The validation label dataset must start from 792 after train_split, hence we must add past + future (792) to label_start.
x_end = len(val_data) - past - future
label_start = train_split + past + future
x_val = val_data.iloc[:x_end][[i for i in range(7)]].values
y_val = features.iloc[label_start:][[1]]
dataset_val = keras.preprocessing.timeseries_dataset_from_array(
x_val,
y_val,
sequence_length=sequence_length,
sampling_rate=step,
batch_size=batch_size,
)
for batch in dataset_train.take(1):
inputs, targets = batch
print("Input shape:", inputs.numpy().shape)

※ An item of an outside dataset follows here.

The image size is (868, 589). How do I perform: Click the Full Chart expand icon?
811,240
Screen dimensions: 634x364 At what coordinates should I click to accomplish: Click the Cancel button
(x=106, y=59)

print("Target shape:", targets.numpy().shape)
Input shape: (256, 120, 7)
Target shape: (256, 1)
inputs = keras.layers.Input(shape=(inputs.shape[1], inputs.shape[2]))
lstm_out = keras.layers.LSTM(32)(inputs)
outputs = keras.layers.Dense(1)(lstm_out)
model = keras.Model(inputs=inputs, outputs=outputs)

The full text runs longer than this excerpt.